Ma l’istruzione non si ferma solo dopo la scuola o l’università. In un’epoca di crescenti disagi tecnologici, l’apprendimento continuo è sempre più importante per salvaguardare i posti di lavoro per il futuro. Il World Economic Forum ha previsto che entro il 2022 oltre la metà dei dipendenti dovrà aggiornare o apprendere nuove competenze per svolgere il proprio lavoro – e questo prima della pandemia. Ora, poiché i livelli di disoccupazione hanno raggiunto livelli record, gli economisti prevedono che molti di questi posti di lavoro potrebbero non tornare affatto.
“Abbiamo questa rimobilizzazione di massa della forza lavoro su di noi, e Covid l’ha appena portata a un livello completamente diverso”.
Questo è il problema che il 36enne David Blake vuole affrontare con LearnIn, un servizio per i dipendenti per imparare, o per aggiornare le loro competenze, che secondo lui è un’alternativa migliore ai tagli di posti di lavoro.
“Storicamente, si trattava più o meno di licenziare, mettere in aspettativa o trattenere persone, e noi diciamo che c’è un modo migliore, c’è un’altra opzione, che è anche negli scenari in cui si devono affrontare riduzioni di stipendio, farlo, invece di licenziare persone, mettendo le persone in programmi di formazione di alta qualità a basso costo”.

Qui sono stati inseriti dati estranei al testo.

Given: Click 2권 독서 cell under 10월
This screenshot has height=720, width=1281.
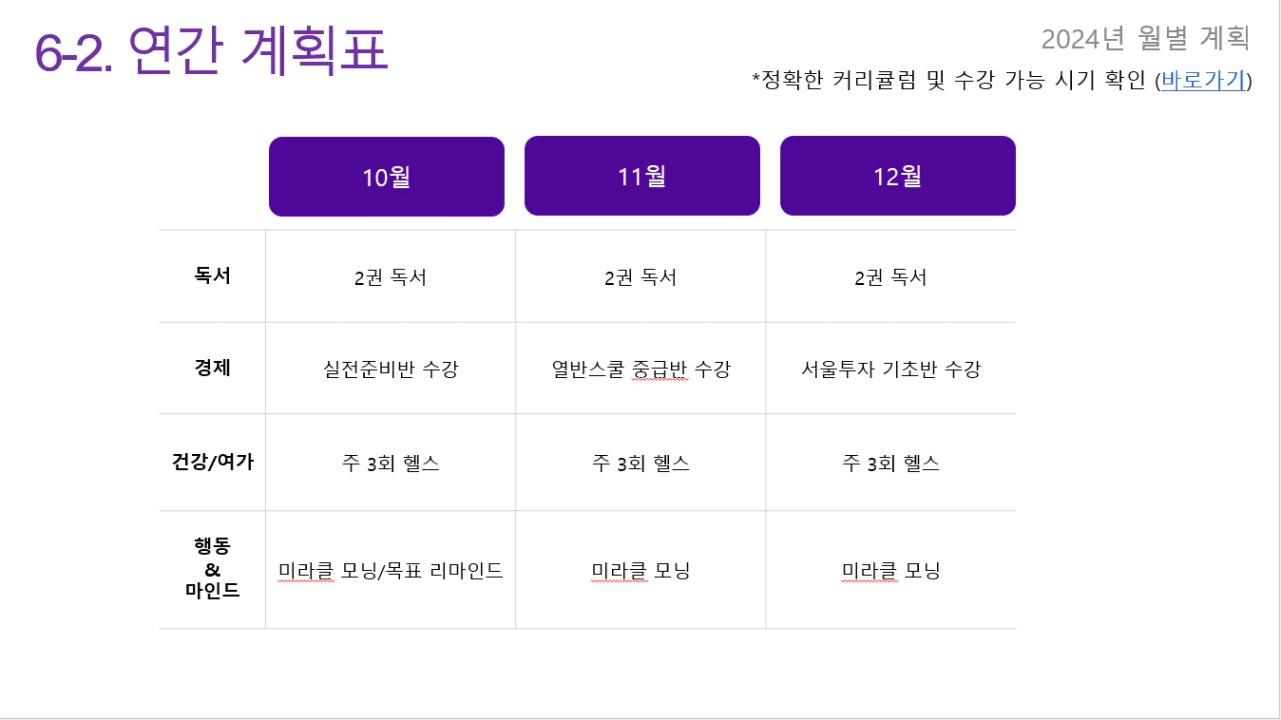Looking at the screenshot, I should (391, 276).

David ha lanciato l’attività con i suoi co-fondatori e 3,5 milioni di dollari di finanziamenti a metà aprile, proprio quando la disoccupazione negli Stati Uniti è salita vertiginosamente. LearnIn lavora con i datori di lavoro per capire quali sono le competenze di cui hanno bisogno per rendere la loro attività a prova di futuro e quali sono gli investimenti necessari. I dipendenti sono poi invitati a completare i relativi brevi corsi di formazione – a pagamento, ridotti o senza retribuzione – con la garanzia di tornare al lavoro alla fine. Questo non è vantaggioso solo per i dipendenti, che altrimenti potrebbero essere licenziati, dice David. È anche più conveniente per i datori di lavoro, che possono risparmiare sulle assunzioni quando l’economia si riprende.
“Molte aziende stanno anche vedendo un aumento della domanda e sanno che si tratta più di un aumento proattivo della forza lavoro, e stanno effettivamente pagando le persone per imparare perché sanno che, se non migliorano le loro competenze ora, saranno colti alla sprovvista tra sei mesi, tra 12 mesi”.
E mentre le interruzioni di carriera o gli anni sabbatici per l’apprendimento non sono una novità, David dice che la pandemia ha dimostrato che il lavoro e l’istruzione non devono più escludersi a vicenda.
In ogni altro punto c’è una tensione tra produttività e apprendimento”. Ogni volta che si spende qui per l’apprendimento non è tempo che si spende per la produttività. Quello che abbiamo visto è che i licenziamenti sono estremamente costosi e spesso, sapete, il ROI è negativo. E quindi le aziende che possono essere intelligenti nell’utilizzare il tempo per migliorare le competenze delle loro persone, sapete, nel giusto orizzonte temporale sarà sempre una vittoria. E la domanda è se un’azienda può navigare in quell’orizzonte temporale”.